ANDY SERWER:  Speaking of Jeremy Lynn, do you talk to him at all and what do you think about his game?

YAO MING (Via translator):  Sometimes we e-mail each other, or text-message each other, because I was myself an NBA player.  I knew all the players are very much concerned about themselves.  They hope they can relax.  They don’t want to be disturbed.  However, he has a very good track to go even further and people around him are trying their utmost to help him.  I hope he will be doing fine.

ANDY SERWER:  That’s great.  And did you ‑‑ when you were a player did you think about what you wanted to do afterwards in terms of wine, or business, or philanthropy, or owning a basketball team?  How much planning went into that?  Planning, did you think about what you wanted to do after you were a player?

YAO MING (Via translator):  First of all I’m sure I wanted to go back to the university to study.  In China you all know education attracts a lot of attention among the Chinese.  That is a promise to my parents.  That is a guarantee I had to my parents.  However, I also enjoy the time I had at that time.  As for other things, for example, the basketball to owning a basketball team, or a wine business, or whatever else, they are kind of derivatives if I have an interest in those things, they’d develop later.  But, coming back with the all the knowledge I gained from the school, nothing of them will occur.

ANDY SERWER:  All right, Yao, you told me we have a clock in front of us and I mentioned that backstage, and you told me you’re very used to clocks counting down, right, three, two, one, right.  So unfortunately our time is up.  But, I do have to ask you one more ESPN question, okay.  Very important, Spurs or Heat who is going to win?

YAO MING:  That’s pretty challengeable.


YAO MING (Via translator):  I’m a fan of spurs.

ANDY SERWER:  You heard it here first, okay.  Who is going to win?

YAO MING (Via translator):  I said I am a fan of Spurs.

ANDY SERWER:  I hear you.  Okay, very smart answer.  All right.  Yao Ming, thank you so much for coming.

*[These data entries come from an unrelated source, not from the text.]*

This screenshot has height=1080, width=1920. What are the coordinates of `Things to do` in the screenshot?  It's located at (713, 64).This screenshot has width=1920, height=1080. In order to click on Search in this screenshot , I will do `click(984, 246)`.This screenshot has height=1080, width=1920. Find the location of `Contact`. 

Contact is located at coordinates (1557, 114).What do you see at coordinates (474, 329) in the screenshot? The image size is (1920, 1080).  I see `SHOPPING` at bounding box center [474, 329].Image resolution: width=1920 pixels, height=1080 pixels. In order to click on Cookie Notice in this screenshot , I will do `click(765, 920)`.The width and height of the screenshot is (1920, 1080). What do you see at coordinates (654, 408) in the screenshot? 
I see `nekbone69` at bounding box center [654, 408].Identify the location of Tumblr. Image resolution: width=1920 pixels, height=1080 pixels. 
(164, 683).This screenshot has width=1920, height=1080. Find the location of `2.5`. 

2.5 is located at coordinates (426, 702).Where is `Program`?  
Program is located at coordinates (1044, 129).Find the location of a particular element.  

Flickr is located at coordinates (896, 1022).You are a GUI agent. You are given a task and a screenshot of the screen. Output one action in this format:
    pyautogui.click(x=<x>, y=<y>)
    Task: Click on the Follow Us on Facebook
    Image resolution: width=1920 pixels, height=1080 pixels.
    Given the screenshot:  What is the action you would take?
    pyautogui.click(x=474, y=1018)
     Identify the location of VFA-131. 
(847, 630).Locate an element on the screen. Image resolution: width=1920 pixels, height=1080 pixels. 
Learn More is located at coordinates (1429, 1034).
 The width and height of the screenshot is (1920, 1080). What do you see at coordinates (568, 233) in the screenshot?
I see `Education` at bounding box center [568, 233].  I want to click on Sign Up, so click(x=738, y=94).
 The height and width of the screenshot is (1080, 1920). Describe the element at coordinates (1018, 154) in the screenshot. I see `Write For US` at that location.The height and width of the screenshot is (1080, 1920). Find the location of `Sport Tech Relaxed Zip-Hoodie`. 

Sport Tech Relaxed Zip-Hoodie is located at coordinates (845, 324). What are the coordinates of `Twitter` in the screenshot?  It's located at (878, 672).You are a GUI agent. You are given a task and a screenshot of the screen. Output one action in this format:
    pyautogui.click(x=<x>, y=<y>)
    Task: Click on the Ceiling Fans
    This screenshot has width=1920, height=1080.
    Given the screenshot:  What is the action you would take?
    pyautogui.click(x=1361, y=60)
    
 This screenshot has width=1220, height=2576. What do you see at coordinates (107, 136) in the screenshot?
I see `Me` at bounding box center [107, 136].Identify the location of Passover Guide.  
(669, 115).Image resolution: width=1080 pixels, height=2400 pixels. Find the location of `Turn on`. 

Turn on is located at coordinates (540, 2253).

Please join me in thanking Yao Ming.  (Applause.)

Thank you so much.  All right.  Well that wraps things up for us at the global form and for 2013 Global Forum in Chengdu.  We’ve learned a lot about China’s new future.  And we’ll continue the conversation at and news and coverage and as all the stakeholders make decisions for businesses and organizations going forward, I would like to, again, acknowledge our partners.  None of this would be possible without help from the Province of Sichuan, and of course the City of Chengdu.  And I quickly would also like to thank our sponsors and our partners, our presenting partners trilogy and all of our partners, Air China, Coca-Cola, The Dev Factory, DuPont, Lenovo, PTT Group, Shuijingfang Company, Volvo cars, Zurich Insurance, our education partner George Washington University, our knowledge partner McKinsey and our supporting sponsors APCO and International SOS.

Thanks to all of you for your active participation, for sharing perspective and insights, that’s what makes the Fortune Global Forum so special.  And in closing I would like to raise one final toast to everyone.  So please enjoy.  Have a wonderful day.  Have a wonderful week, a wonderful year.  And we look forward to seeing all of you, again, at the next Fortune Global Forum.